時給の前提となる労働時間を知る
労働時間とは、客観的に見て会社の指揮命令下にあって、労働者が業務のために拘束されている時間(休憩時間を除く)だとされています。賃金の支払いがあるか否かを判断する上で、具体的に何が労働時間であるかを知ることは重要です。
作業にあっていなくとも、仕事か発生した場合に直ちに対応できるよう待機している状態も労働時間であり、例えば警報が鳴った際に駆けつけなければならない警備員は仮眠中であってもこれに該当し、賃金を受け取る権利があります。又、事前に作業服に着替えるなど仕事の準備に必要な時間や後片付けの時間も含まれますが、自宅に持ち帰ってした仕事の時間は対象外です。この場合本人が自主的にするもので自宅には会社の指揮管理は及ばず、義務的なものではないとされるからです。

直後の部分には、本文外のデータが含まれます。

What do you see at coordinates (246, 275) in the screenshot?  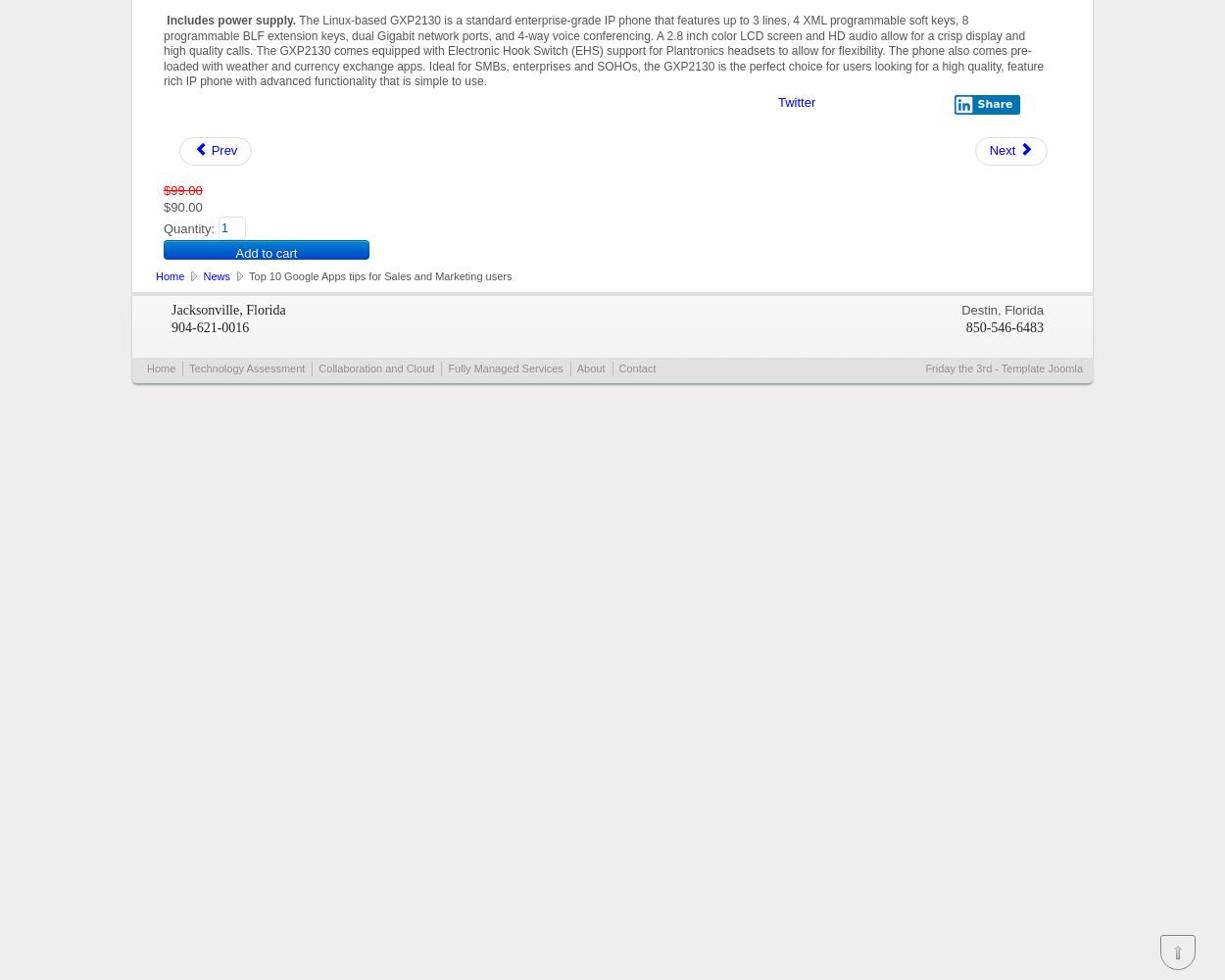 I see `'Top 10 Google Apps tips for Sales and Marketing users'` at bounding box center [246, 275].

始業開始前に出勤を命じて清掃などの準備をさせながら、始業時刻にタイムカードを押させようとする使用者もいます。タイムカードを押す前の準備行為は労働者が自主的に行ったものとして、その間の時給の支払いを免れようとする意図があるようですが、労働者に義務が課せられている以上、労働時間に当たります。労働者にはこうした事情があれば過去に遡って支払いの請求をすることが可能ですが、この請求権には2年の消滅時効があります。